Wanita itu langsung mengingat satu sosok perempuan yang dulu selalu hadir di samping Karen dan sangat dekat dengan Karen bahkan jauh lebih dekat dibanding dirinya dengan sang putra sulungnya itu.Tpi sekarang keduanya malah terlihat sangat jauh seperti tak pernah saling kenal dan bahkan perempuan itu berbalik menjadi sangat membenci keluarganya terutama terhadap putra sulung dan suaminya.


Disisi lain Karen memasuki kamar tidurnya dan kemudian mengunci pintu kamar itu agar tidak ada yang bisa masuk sembarangan atau mengganggunya,Remaja cowok itu langsung membaringkan tubuhnya secara telentang di atas kasur tempat tidurnya.


"Istirahat sebentar mungkin tak masalah" gumamnya pada diri sendiri.


Karen termenung sambil menatap kosong kearah langit langit kamarnya,ia memejamkan matanya mengingat ingat potongan potongan memori kenangan miliknya dengan seseorang yang sangat dekat dengannya dimasa lalu dan itu masih terekam jelas di kepalanya dan gak mungkin ia lupakan begitu saja terutama wajah gadis itu.


"Kak Rendra harus tetap sama aku ya,jangan tinggalin aku sendirian"pinta seseorang yang satu tahun lebih muda darinya.


"Tentu saja,Rendra janji bakal selalu ada buat Rara"jawab dirinya diwaktu itu.


"Mau janji sama aku?"tanya gadis itu sambil mengangkat jari kelingking,meminta dirinya di masa lalu berjanji.


"Tentu saja mau,seorang Rendra bakal bakal berjanji"ujarnya dengan penuh keyakinan dan optimisme kuat.


Setelah itu ia dan gadis itu berpelukan erat sambil menyalurkan rasa sayang masing masing.
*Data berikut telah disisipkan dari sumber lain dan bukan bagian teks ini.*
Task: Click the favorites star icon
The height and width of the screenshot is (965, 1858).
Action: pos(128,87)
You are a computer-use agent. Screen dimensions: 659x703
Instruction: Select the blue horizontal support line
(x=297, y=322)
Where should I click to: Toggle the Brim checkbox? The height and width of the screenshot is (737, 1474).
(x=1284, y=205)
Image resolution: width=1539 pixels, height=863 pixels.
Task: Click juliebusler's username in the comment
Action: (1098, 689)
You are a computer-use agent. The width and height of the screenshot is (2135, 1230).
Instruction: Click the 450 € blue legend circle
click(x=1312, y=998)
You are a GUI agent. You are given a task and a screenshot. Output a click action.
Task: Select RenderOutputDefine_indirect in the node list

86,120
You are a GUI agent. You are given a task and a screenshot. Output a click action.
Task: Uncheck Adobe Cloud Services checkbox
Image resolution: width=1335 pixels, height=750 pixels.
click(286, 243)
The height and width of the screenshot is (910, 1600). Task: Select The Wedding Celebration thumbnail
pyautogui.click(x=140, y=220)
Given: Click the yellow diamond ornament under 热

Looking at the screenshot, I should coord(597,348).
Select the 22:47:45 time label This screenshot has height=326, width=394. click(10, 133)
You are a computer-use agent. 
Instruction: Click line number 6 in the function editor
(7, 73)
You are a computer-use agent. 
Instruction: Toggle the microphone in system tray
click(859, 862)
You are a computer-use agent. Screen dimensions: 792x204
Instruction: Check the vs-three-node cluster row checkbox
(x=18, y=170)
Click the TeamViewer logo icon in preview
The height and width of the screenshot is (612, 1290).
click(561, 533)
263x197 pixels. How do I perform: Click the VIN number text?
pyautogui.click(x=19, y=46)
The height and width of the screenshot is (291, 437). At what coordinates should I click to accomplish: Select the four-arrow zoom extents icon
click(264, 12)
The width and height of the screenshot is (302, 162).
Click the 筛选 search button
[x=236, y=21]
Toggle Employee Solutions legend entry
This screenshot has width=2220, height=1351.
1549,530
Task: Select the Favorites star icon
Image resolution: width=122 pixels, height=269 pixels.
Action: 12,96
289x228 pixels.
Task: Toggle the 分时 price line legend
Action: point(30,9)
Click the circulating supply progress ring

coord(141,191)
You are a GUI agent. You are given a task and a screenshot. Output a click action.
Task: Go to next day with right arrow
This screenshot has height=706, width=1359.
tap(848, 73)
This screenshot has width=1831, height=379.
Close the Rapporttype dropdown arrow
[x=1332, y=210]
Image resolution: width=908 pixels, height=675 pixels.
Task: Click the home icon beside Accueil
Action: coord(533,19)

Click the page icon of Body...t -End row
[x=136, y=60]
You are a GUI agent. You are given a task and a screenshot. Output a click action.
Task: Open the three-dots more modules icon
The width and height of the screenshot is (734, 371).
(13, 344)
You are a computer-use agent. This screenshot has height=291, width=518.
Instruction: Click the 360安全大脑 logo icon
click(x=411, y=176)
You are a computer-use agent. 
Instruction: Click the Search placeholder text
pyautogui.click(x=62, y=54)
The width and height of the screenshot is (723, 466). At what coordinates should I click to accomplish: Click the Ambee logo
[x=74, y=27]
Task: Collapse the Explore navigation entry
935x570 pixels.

Karen kembali membuka matanya,memutus ingatan itu karena ia sendiri masih tak kuat untuk mengulang ingatan itu lebih jauh lagi saat ini.


"Dulu gue begitu sok optimisnya memberi janji sama kamu,tapi akhirnya gue malah jadi pecundang yang gak pernah ingin kamu ingat Ra"ujar Karen sambil tersenyum getir dicampur perasaan miris pada dirinya sendiri.